Enumerations don't count as single-constructor types as far as GHC is concerned, so they don't benefit from unpacking when used as strict constructor fields, or strict function arguments. This is a deficiency in GHC, but it can be worked around.

And instead the use of newtypes is recommended. However, I cannot verify this with the following code:

{-# LANGUAGE MagicHash,BangPatterns #-}
{-# OPTIONS_GHC  -O2 -funbox-strict-fields -rtsopts -fllvm -optlc --x86-asm-syntax=intel #-}
module Main(main,f,g)
where       
import GHC.Base  
import Criterion.Main

data D = A | B | C
newtype E = E Int deriving(Eq)

f :: D -> Int#
f z | z `seq` False = 3422#
f z = case z of
  A -> 1234#
  B -> 5678#
  C -> 9012#

g :: E -> Int#
g z | z `seq` False = 7432#
g z = case z of
  (E 0) -> 2345#
  (E 1) -> 6789#
  (E 2) -> 3535#

f' x = I# (f x)
g' x = I# (g x)

main :: IO ()
main = defaultMain [ bench "f" (whnf f' A) 
                   , bench "g" (whnf g' (E 0)) 
                   ]

Looking at the assembly, the tags for each constructor of the enumeration D is actually unpacked and directly hard-coded in the instruction. Furthermore, the function f lacks error-handling code, and more than 10% faster than g. In a more realistic case I have also experienced a slowdown after converting a enumeration to a newtype. Can anyone give me some insight about this? Thanks.

Donal Fellows
  • 133,037
  • 18
  • 149
  • 215
mnish
  • 1,869
  • 1
  • 13
  • 15

2 Answers2

18

It depends on the use case. For the functions you have, it's expected that the enumeration performs better. Basically, the three constructors of D become Ints resp. Int#s when the strictness analysis allows that, and GHC knows it's statically checked that the argument can only have one of the three values 0#, 1#, 2#, so it needs not insert error handling code for f. For E, the static guarantee of only one of three values being possible isn't given, so it needs to add error handling code for g, that slows things down significantly. If you change the definition of g so that the last case becomes

E _ -> 3535#

the difference vanishes completely or almost completely (I get a 1% - 2% better benchmark for f still, but I haven't done enough testing to be sure whether that's a real difference or an artifact of benchmarking).

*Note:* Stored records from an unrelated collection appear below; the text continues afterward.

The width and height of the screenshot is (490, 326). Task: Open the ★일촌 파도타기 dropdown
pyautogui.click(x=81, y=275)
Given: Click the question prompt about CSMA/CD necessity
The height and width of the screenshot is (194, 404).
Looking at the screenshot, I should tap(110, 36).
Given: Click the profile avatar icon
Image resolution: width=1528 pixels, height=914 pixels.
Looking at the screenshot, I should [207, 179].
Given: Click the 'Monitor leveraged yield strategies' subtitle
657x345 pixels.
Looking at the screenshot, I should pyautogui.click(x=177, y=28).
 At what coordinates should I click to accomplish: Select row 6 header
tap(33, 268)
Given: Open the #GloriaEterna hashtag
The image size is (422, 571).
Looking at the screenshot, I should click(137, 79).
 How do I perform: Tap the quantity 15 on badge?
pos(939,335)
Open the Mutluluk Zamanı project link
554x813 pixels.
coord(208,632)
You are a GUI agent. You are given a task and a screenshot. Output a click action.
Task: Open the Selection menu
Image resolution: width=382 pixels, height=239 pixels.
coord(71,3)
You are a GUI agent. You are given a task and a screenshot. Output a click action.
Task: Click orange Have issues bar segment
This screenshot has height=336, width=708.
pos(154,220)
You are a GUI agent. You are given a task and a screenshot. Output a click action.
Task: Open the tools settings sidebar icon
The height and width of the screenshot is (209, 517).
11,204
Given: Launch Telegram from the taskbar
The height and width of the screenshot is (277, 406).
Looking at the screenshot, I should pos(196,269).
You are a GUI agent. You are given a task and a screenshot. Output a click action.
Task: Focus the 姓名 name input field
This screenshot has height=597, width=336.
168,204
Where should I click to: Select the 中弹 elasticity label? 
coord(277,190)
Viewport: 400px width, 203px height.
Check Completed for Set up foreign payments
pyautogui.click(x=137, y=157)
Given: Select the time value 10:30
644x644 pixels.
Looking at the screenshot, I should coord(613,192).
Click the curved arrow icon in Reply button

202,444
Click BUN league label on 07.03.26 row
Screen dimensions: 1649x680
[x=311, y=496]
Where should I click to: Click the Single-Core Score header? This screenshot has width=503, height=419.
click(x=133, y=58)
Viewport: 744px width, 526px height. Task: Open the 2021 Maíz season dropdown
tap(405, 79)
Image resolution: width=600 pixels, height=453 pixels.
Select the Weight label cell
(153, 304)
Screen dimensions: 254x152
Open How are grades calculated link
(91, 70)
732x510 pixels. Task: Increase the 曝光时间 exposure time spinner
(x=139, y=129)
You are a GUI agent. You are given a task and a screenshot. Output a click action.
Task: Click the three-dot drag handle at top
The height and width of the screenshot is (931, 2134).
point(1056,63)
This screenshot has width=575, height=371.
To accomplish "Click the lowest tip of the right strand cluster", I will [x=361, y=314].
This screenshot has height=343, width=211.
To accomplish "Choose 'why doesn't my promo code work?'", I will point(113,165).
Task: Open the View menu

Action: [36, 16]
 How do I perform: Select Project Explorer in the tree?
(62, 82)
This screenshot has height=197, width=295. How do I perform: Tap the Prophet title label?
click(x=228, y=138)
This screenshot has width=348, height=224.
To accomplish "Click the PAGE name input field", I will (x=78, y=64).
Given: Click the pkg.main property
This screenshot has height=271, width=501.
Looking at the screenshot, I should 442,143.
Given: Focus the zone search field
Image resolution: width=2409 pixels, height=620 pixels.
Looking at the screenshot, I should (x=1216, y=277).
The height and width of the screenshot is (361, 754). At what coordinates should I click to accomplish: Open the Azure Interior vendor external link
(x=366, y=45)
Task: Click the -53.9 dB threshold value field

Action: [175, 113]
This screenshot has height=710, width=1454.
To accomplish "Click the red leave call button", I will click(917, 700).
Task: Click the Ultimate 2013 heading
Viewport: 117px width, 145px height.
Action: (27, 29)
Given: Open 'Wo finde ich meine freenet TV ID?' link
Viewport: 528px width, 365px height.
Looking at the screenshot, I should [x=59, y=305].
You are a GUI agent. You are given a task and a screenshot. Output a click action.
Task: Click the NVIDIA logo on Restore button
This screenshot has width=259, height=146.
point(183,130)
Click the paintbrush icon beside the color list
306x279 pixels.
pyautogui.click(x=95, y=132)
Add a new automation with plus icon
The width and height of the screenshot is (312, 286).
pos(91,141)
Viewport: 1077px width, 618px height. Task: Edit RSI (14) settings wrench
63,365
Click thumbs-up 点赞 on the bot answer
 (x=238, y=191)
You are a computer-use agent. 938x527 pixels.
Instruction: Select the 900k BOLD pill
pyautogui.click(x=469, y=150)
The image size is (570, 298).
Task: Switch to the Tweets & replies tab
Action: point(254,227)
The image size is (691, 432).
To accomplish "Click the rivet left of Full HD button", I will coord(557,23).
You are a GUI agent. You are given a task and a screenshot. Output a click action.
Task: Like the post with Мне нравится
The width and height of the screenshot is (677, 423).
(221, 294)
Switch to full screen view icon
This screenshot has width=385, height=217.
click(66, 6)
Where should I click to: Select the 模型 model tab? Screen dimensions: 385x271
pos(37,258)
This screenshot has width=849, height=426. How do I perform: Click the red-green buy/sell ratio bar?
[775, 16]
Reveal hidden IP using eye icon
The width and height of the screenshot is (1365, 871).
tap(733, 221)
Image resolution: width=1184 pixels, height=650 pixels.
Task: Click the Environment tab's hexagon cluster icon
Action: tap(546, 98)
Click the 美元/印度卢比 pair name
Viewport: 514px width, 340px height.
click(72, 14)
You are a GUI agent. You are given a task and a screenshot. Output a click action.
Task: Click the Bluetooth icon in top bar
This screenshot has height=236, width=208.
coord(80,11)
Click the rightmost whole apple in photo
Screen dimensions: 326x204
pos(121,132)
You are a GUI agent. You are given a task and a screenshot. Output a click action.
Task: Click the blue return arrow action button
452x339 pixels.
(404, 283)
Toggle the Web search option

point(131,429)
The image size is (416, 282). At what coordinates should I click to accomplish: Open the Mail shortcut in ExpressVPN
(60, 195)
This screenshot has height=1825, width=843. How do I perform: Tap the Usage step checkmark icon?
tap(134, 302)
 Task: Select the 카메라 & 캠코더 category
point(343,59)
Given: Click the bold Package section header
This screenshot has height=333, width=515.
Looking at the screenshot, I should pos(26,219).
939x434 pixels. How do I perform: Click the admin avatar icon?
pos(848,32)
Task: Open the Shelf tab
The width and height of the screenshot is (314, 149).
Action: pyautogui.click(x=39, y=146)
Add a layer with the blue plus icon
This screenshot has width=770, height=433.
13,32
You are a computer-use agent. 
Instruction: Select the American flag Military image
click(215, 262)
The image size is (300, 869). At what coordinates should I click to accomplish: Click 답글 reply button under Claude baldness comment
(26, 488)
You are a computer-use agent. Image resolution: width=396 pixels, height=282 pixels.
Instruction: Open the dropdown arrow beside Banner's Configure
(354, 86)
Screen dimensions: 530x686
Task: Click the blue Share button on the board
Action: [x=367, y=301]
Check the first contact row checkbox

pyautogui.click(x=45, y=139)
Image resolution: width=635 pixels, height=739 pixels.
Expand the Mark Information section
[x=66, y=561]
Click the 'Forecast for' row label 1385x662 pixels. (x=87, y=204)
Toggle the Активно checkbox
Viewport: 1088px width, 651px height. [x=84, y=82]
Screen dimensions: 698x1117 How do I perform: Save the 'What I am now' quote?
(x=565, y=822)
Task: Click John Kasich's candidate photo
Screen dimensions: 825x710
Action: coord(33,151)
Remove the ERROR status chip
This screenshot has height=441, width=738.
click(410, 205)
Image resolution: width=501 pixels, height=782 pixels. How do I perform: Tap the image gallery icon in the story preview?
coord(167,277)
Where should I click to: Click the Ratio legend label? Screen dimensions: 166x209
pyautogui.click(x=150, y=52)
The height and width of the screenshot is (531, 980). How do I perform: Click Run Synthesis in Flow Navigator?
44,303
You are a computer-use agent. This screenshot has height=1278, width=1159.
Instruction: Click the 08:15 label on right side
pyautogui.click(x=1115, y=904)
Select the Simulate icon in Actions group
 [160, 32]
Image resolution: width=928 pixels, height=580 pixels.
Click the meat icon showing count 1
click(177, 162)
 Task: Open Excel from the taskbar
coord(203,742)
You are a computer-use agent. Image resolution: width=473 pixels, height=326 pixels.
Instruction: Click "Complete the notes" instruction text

But this is not the use case the wiki page is talking about. What it's talking about is unpacking the constructors into other constructors when the type is a component of other data, e.g.

data FooD = FD !D !D !D

data FooE = FE !E !E !E

Then, if compiled with -funbox-strict-fields, the three Int#s can be unpacked into the constructor of FooE, so you'd basically get the equivalent of

struct FooE {
    long x, y, z;
};

while the fields of FooD have the multi-constructor type D and cannot be unpacked into the constructor FD(1), so that would basically give you

struct FooD {
    long *px, *py, *pz;
}

That can obviously have significant impact.

I'm not sure about the case of single-constructor function arguments. That has obvious advantages for types with contained data, like tuples, but I don't see how that would apply to plain enumerations, where you just have a case and splitting off a worker and a wrapper makes no sense (to me).

Anyway, the worker/wrapper transformation isn't so much a single-constructor thing, constructor specialisation can give the same benefit to types with few constructors. (For how many constructors specialisations would be created depends on the value of -fspec-constr-count.)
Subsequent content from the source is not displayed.